A solução do teletrabalho é, por estes dias de crise, sem dúvida útil e uma boa alternativa para a realização de tarefas urgentes ou necessárias que não podem ser levadas a cabo de forma presencial. Ela permite também testar algumas soluções que podem no futuro ser muito positivas. Levanta, todavia, problemas vários, bastante sérios até, que não podem deixar de ser enunciados e vistos com preocupação. Eis alguns deles:

Em primeiro lugar, o ritmo do trabalho tende a aumentar, dado a prestação telemática requerer maior esforço e mais tempo de preparação. Em segundo, algumas instituições estão a abusar das exigências feitas neste domínio, procurando aproveitar para de forma pública mostrar trabalho e capacidade de inovação e adaptação, o que nem sempre será positivo.  Em terceiro, ocorre também um controlo exaustivo e uma vigilância excessiva daquilo que o trabalhador está ou não a fazer, apagando-se a imprescindível normalidade e a autonomia dos tempos mortos. Em quarto lugar, cria-se um espaço de potencial desumanização do trabalho, ao considerar-se que na atividade diária deve ir-se diretamente ao cerne do assunto, não se perdendo tempo com conversas pessoais que passam a ser julgadas supérfluas. E em quinto, ensaia-se um novo mundo do trabalho, que poderá levar a curto ou médio prazo a situações de desemprego ou subemprego, por se provar na maioria dos campos a suposta eficácia superior dos programas de controlo e atividade das máquinas.

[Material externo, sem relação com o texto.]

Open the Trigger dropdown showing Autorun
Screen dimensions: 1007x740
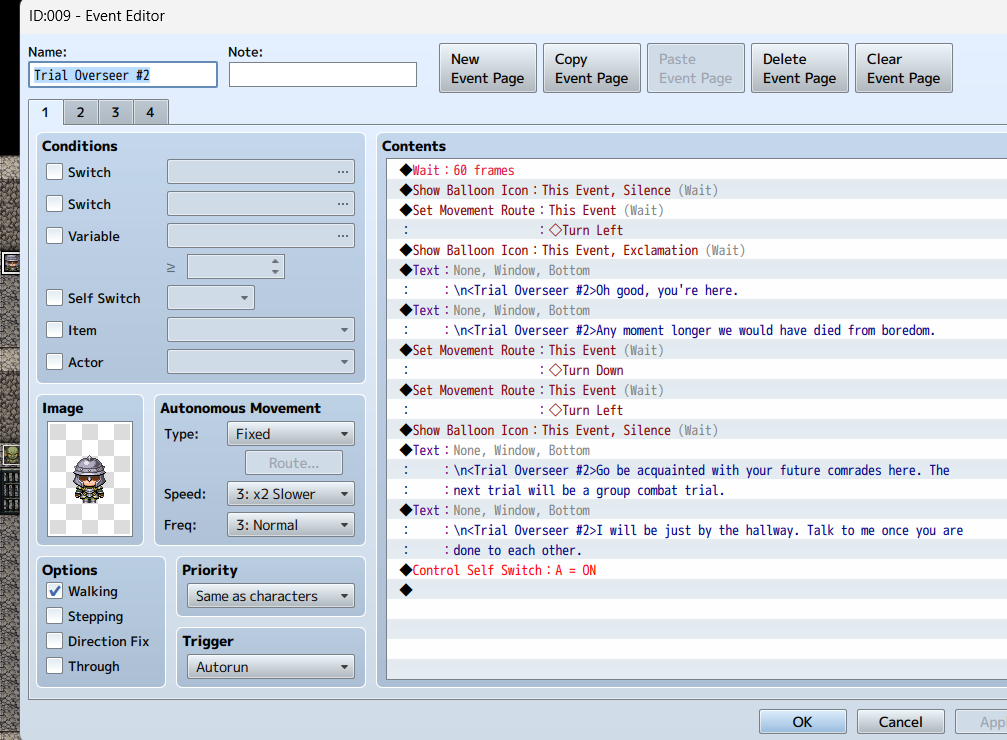pyautogui.click(x=270, y=667)
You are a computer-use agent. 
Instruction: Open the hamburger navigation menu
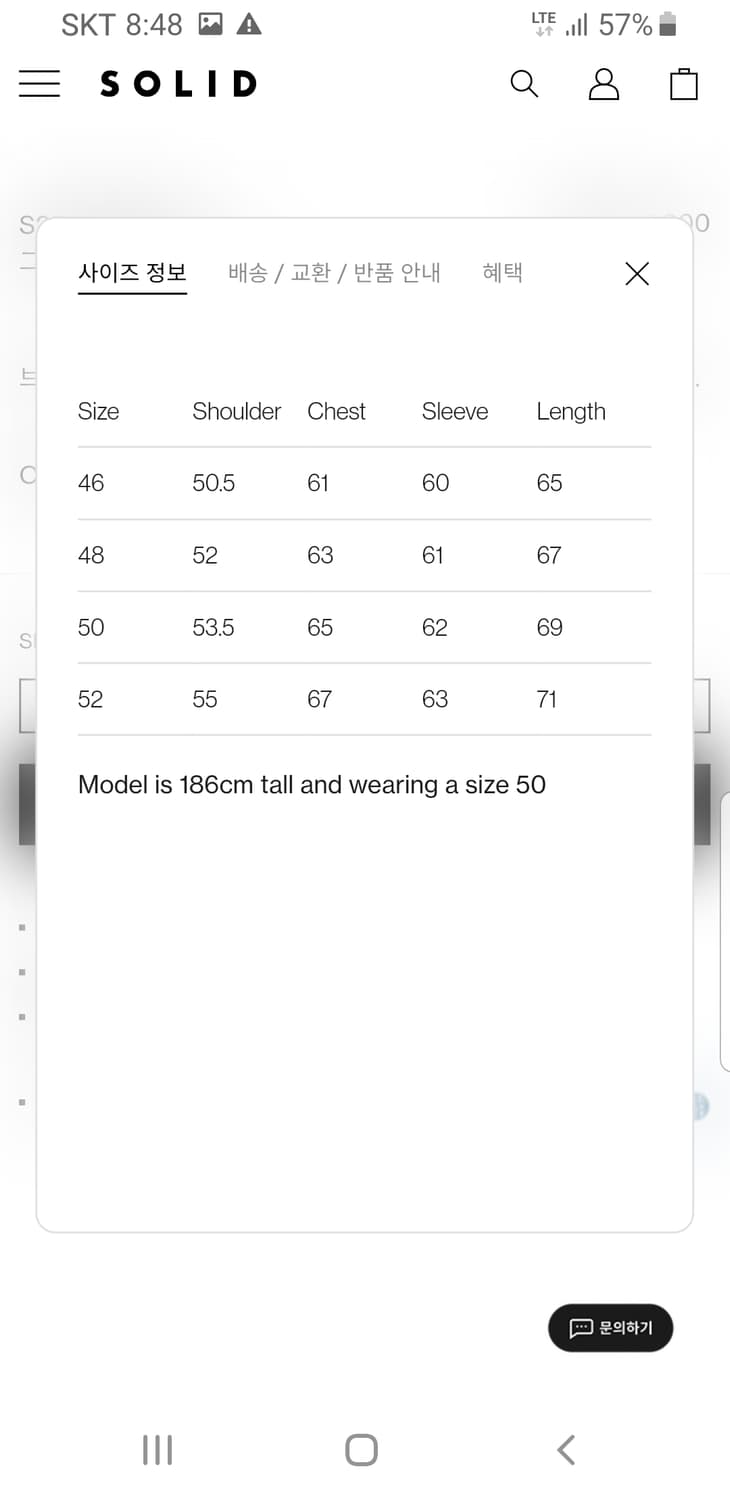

Vale a pena pensar nisto, no sentido de se evitarem os abusos e de se procurem desde já vias para humanizar a situação do teletrabalho, não deixando que o provisório ou o auxiliar possa ser transformado em definitivo e em nuclear. Conduzindo-nos a um quadro distópico capaz de se aproximar dos descritos em 1984, de Orwell, ou em Metropolis, o romance de Thea von Harbou passado para o cinema por Fritz Lang. Partidos e sindicatos deveriam ter desde já uma palavra sobre o tema, não correndo depois apenas atrás do prejuízo. O cidadão comum deve também manter-se atento a esta eventual deriva.